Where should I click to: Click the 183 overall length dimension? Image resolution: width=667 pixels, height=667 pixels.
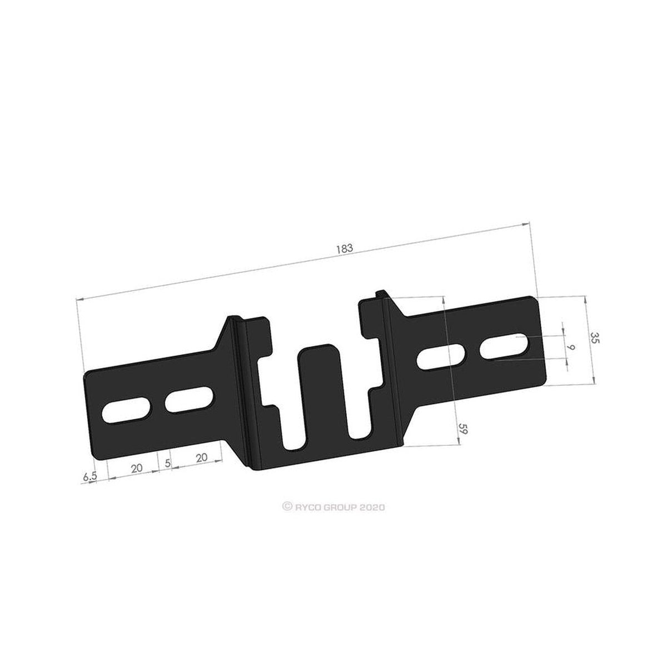pyautogui.click(x=345, y=248)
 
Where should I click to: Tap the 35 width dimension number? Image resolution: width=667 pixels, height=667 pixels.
pyautogui.click(x=595, y=337)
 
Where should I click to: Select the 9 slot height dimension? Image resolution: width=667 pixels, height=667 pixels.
pyautogui.click(x=571, y=347)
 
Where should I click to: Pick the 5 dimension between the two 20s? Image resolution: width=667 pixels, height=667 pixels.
pyautogui.click(x=167, y=463)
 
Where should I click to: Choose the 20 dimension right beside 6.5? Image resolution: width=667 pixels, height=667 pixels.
pyautogui.click(x=137, y=468)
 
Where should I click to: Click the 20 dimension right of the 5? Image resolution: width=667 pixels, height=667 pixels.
pyautogui.click(x=201, y=457)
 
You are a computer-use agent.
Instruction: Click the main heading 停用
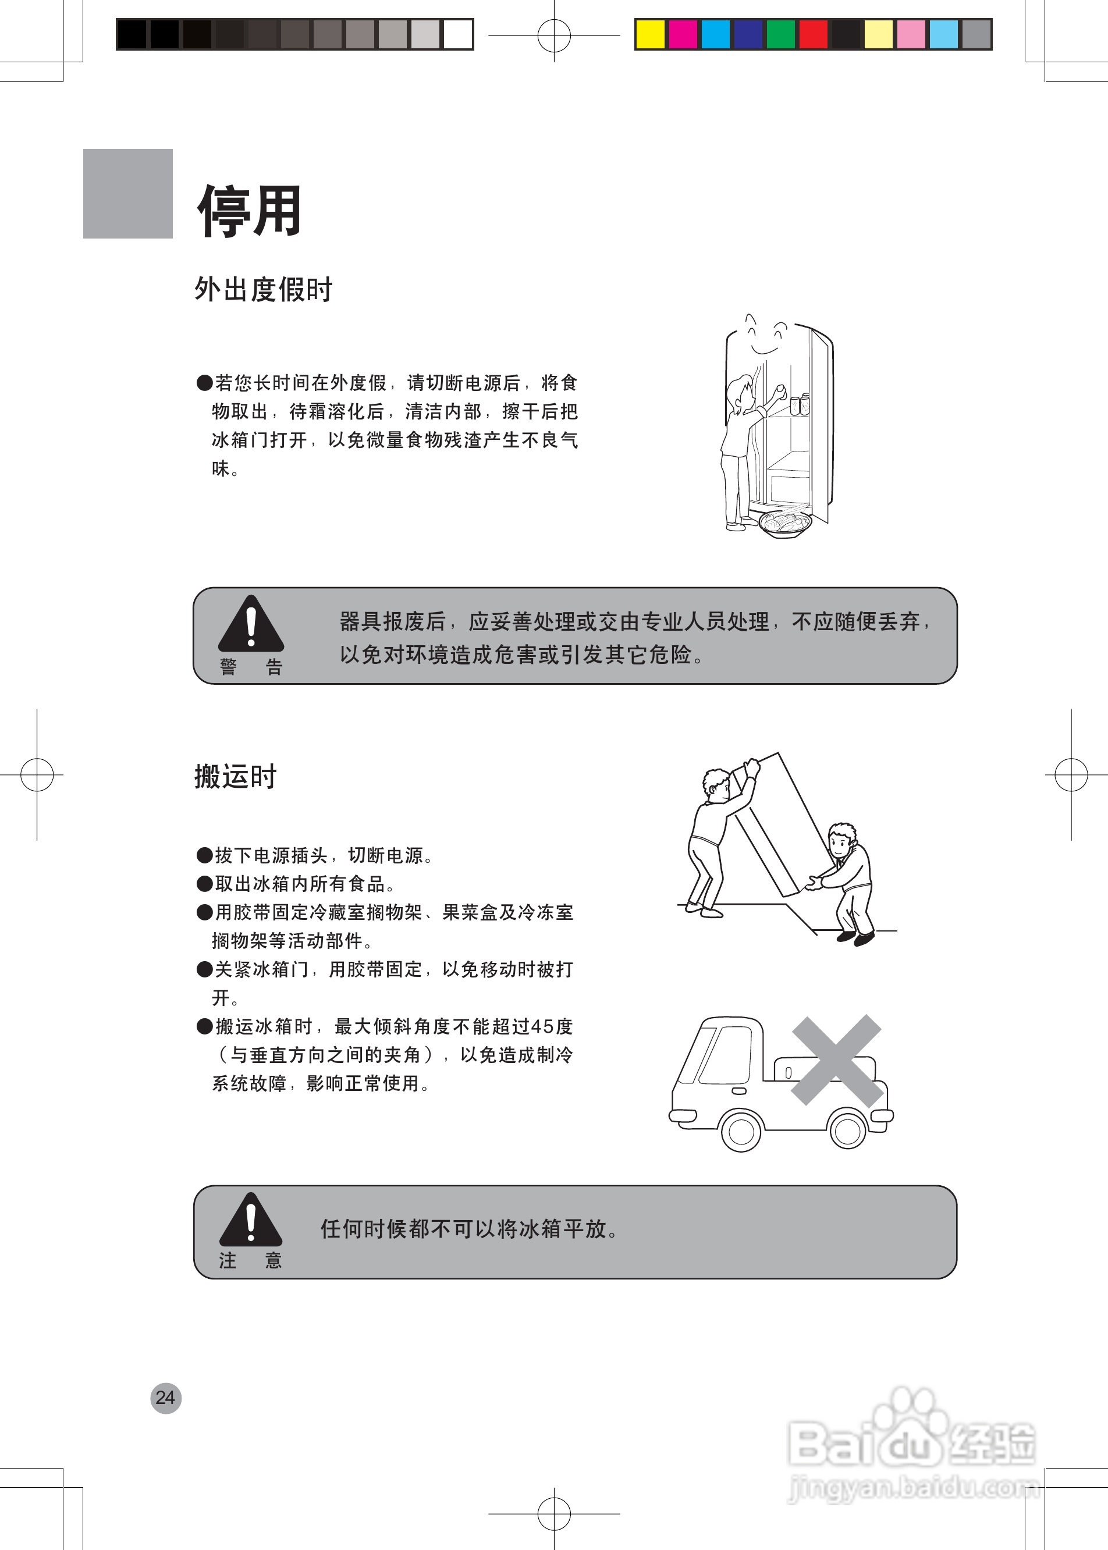250,211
☆ ☆ ☆
## Короткое задание
Отредактируйте весь листинг, заменив «dimension» на «measurement», а всё остальное оставьте без изменений. Изображения в ответ не включайте.

## Полный ответ
Where should I click to: Click the 183 overall length measurement? Image resolution: width=667 pixels, height=667 pixels.
pyautogui.click(x=345, y=248)
 
Where should I click to: Tap the 35 width measurement number? Image resolution: width=667 pixels, height=667 pixels.
pyautogui.click(x=595, y=337)
 
Where should I click to: Select the 9 slot height measurement? Image resolution: width=667 pixels, height=667 pixels.
pyautogui.click(x=571, y=347)
 
Where should I click to: Pick the 5 measurement between the two 20s? Image resolution: width=667 pixels, height=667 pixels.
pyautogui.click(x=167, y=463)
 
Where should I click to: Choose the 20 measurement right beside 6.5? Image resolution: width=667 pixels, height=667 pixels.
pyautogui.click(x=137, y=468)
 
Where should I click to: Click the 20 measurement right of the 5? Image resolution: width=667 pixels, height=667 pixels.
pyautogui.click(x=201, y=457)
 
You are a computer-use agent.
Instruction: Click the main heading 停用
250,211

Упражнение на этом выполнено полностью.